The other advantage of cash (over direct food aid) is that disaster affected people can choose what food or other items (soap, clothes or other needed items) they need most and buy those.  Finally, the logistics of delivering cash are usually easier than transporting food, which is very bulky and can spoil.  Cash distributions can be done directly (by distributing actual money) or (more frequently) using technology such as cell phones or smart cards to transfer the cash electronically.

Can you explain how relief agencies and local partners collaborate to implement Cash Transfer Programs ?

International relief agencies often work with local partners to carry out such projects. The local agency will be familiar with the population and the context and will be able to gather market information to inform the design of the project.  The local agency can also help to ‘target’ or choose which are the most affected, or most vulnerable households who need international life saving assistance.  Private sector or local business partners are also often very important in cash transfer interventions.  Often banks are sub-contracted to manage the cash distribution as they are better able to manage the risks associated with payments and moving cash around.

What potential risks must be taken into account when introducing such a program?

It is important to carefully monitor local markets when carrying out a cash transfer project – as large injections of cash could cause inflation.  Security is also a risk as women who receive cash could be robbed or violated by thugs.  Unsociable spending of the cash might seem to be a risk but evaluations of many different projects shows that this is rarely the case, that disaster affected people know what they need and almost always spend the money wisely.

What category(ies) of people benefit the most from cash transfers?

The intervention benefits families who have been affected by a disaster in a way that leaves them without any income earning ability in the short or medium term.  For example, families affected by a drought might lose their harvest and not have any food or income until the next one later in the year or families displaced from their homes by floods or conflict might have left quickly and have no access to land to grow food.  In these cases markets might still be functioning or if they aren’t might resume functioning more quickly if people have cash and demand for food increases.

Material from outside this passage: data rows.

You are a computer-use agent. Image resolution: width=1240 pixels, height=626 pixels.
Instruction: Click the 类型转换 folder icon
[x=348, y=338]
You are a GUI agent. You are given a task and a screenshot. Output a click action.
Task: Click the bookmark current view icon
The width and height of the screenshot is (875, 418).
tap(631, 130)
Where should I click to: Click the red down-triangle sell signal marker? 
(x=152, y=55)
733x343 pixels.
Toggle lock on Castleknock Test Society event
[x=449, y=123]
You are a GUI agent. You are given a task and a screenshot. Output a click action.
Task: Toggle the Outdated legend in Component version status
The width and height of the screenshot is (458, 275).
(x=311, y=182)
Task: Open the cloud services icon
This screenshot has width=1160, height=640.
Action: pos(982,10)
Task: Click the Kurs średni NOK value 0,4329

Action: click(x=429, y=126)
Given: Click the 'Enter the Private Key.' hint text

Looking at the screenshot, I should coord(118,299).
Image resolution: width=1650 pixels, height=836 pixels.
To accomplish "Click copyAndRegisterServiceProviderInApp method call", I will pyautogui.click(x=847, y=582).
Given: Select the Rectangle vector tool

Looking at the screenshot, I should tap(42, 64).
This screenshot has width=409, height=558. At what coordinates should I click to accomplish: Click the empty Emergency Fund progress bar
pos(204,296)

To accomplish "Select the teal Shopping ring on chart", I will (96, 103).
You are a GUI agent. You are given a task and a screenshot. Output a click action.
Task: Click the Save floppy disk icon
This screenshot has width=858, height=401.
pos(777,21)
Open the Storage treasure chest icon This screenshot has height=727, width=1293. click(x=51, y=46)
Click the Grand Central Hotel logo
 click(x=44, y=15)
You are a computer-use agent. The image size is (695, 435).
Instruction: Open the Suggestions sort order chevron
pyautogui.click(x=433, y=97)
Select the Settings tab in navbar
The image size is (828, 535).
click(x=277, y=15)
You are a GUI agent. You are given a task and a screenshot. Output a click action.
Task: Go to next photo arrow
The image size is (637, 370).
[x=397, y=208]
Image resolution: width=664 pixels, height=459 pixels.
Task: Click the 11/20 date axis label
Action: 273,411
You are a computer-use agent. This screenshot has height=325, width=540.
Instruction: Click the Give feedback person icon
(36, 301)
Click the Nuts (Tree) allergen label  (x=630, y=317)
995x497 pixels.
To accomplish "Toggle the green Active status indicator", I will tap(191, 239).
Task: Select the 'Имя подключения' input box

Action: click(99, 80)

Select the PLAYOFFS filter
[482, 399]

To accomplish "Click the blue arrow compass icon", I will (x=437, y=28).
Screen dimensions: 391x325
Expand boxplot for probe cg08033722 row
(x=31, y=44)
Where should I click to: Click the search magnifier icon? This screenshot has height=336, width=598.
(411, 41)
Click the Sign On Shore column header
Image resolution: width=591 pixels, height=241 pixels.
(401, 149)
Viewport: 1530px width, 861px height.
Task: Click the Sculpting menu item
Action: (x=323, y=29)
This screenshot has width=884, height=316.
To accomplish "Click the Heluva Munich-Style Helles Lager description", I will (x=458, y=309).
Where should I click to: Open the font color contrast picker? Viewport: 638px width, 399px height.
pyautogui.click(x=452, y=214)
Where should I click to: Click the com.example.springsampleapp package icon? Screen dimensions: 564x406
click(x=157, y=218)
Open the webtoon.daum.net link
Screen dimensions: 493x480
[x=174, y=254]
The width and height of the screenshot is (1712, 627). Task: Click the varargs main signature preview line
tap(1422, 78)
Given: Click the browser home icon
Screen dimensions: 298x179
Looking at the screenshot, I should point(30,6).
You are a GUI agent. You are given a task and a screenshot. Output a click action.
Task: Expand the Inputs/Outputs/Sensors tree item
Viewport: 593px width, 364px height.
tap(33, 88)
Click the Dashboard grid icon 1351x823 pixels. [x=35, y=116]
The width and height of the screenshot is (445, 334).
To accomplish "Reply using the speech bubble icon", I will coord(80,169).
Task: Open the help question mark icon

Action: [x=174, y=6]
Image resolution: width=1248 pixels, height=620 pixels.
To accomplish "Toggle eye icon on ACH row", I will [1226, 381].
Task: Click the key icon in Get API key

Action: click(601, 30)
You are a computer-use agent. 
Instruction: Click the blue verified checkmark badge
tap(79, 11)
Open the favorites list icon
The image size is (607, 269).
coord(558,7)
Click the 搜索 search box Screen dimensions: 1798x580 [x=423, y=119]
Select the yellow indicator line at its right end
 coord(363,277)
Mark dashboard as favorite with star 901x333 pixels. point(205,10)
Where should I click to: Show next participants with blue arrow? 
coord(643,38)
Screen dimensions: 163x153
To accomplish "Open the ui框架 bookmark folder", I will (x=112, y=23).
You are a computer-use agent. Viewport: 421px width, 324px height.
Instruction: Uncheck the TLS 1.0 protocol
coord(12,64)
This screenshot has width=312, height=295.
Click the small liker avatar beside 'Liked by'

In many cash transfer programmes agencies specifically target or give the money to women because in most cultures (even Canadian!) women are the ones who buy, prepare and store food.  In this way women are often empowered by the cash as it gives them the dignity to walk into a shop and purchase what they want with dignity, instead of being treated like a helpless victim.  Evaluations of cash projects have also found that the cash can help promote equality at home and give women more ability to discuss and make decisions with their husbands

Can you give examples of places where this type of program was especially effective at alleviating the suffering of people affected by a disaster or crisis?

One example is a Cash Transfer project carried out in Somalia and funded by the HC Appeal for east Africa in 2011.  Households affected by prolonged drought and conflict were each given $75 per month for a period of five months after they were displaced by conflict.  See the graph below that shows what people spent the money on.

From this you can see that the cash was used for a variety of items.  Compared to just receiving food, a sack of cornmeal or rice for example, this means that people have choice to buy the items they most need, including things an outside aid agency might not have thought of.  For example, you can see the spend on debt repayment.  In Somali society borrowing and lending is common and helps people manage when something goes wrong or they need some quick cash (a sick family member, funeral, no money for food on a particular day etc.)  Paying back a debt means they can borrow money again in the future and so contributes to their future feelings of security and promotes community harmony.